8.4 Any AI-generated content or insights produced in the course of the contract shall remain the exclusive property of the Consultant.
9. Force Majeure
9.1 Neither party shall be liable for any delay or failure to perform due to events beyond their reasonable control (e.g., natural disasters, government actions, war, strikes).
9.2 If a force majeure event continues for more than 60 days, either party may terminate the contract without liability.
10. Dispute Resolution and Governing Law
10.1 This contract is governed by the laws of the Federal Republic of Germany, excluding its conflict of law provisions.
10.2 All disputes shall be resolved through arbitration in Hamburg, Germany, in accordance with the rules of the German Institution of Arbitration (DIS). The language of the arbitration shall be German.
10.3 If arbitration fails, disputes shall be subject to the exclusive jurisdiction of the courts in Hamburg, Germany.

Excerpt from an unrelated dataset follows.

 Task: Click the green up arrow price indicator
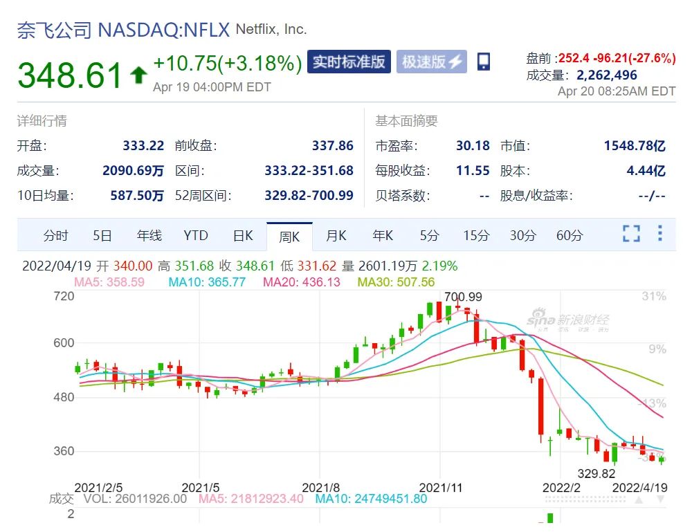138,74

11. Language and Precedence
11.1 In the event of any conflict between the German and English versions of these Terms, the German version shall take precedence unless expressly stated otherwise in writing.
12. Entire Agreement
12.1 These Terms constitute the entire agreement between the parties and supersede all prior discussions, agreements, and understandings of any kind (whether written or oral) relating to the subject matter.
13. Severability
13.1 If any provision of these Terms is found to be invalid, the remaining provisions shall remain in full force and effect.